If in contract for a human step, a document (file) is specified then the user must upload the document in corresponding web form to pass validation. Otherwise the form shows some kind of validation error message which to my surprise goes away in 2-3 seconds. Why a user must upload a file. What if it is not mandatory to upload file.
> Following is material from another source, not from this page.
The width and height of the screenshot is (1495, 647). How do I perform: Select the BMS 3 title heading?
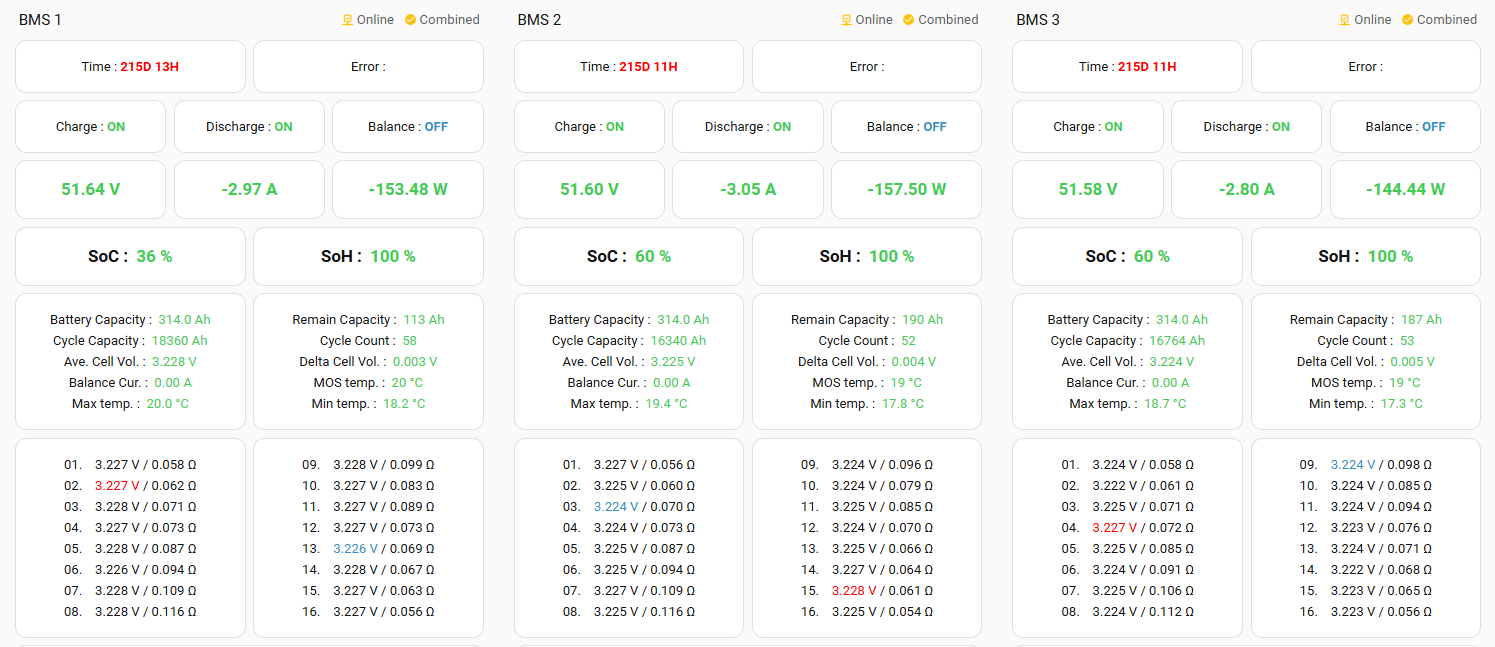[x=1038, y=20]
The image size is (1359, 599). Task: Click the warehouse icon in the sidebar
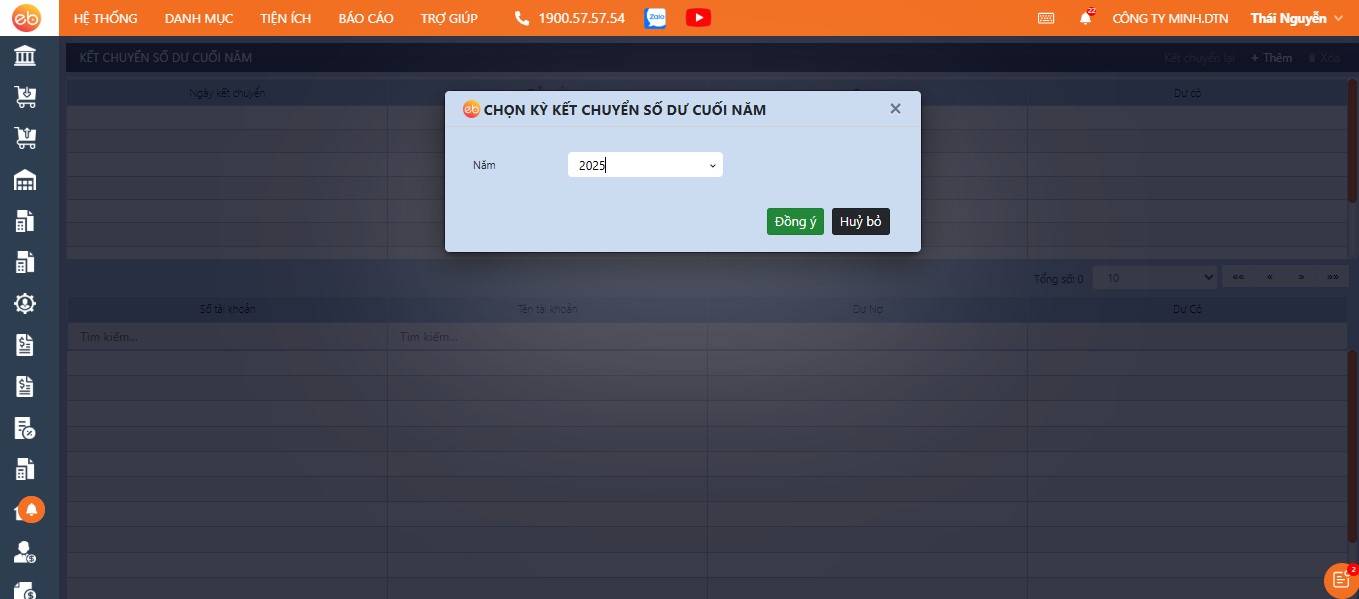tap(25, 180)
  1. How can I allow user to still submit the form without a file being uploaded?
  2. In a two step workflow, will it allow to update the same file with a new one in an approver step?

It gives error:
Error while trying to execute the task. Some required information is missing (contract not fulfilled).

Log message:

2016-02-23 15:17:01.620 +0530 org.bonitasoft.web.rest.server.api.resource.CommonResource org.bonitasoft.web.rest.server.api.resource.CommonResource doCatch
SEVERE: USERNAME=applicant | org.bonitasoft.engine.core.process.instance.api.exceptions.SContractViolationException: Error while validating expected inputs: [{} cannot be assigned to FILE, {} cannot be assigned to FILE, {} cannot be assigned to FILE, {} cannot be assigned to FILE, {} cannot be assigned to FILE, {} cannot be assigned to FILE, {} cannot be assigned to FILE, .......

Comments

Submitted by geovanny.campoverde on Mon, 09/19/2016 - 23:02

I have the same problem friend.

Did you get to fix it?

Submitted by Sean McP on Tue, 09/20/2016 - 06:37

You have to add a function in the return that gives NULL as the file.

This has been covered in several other posts.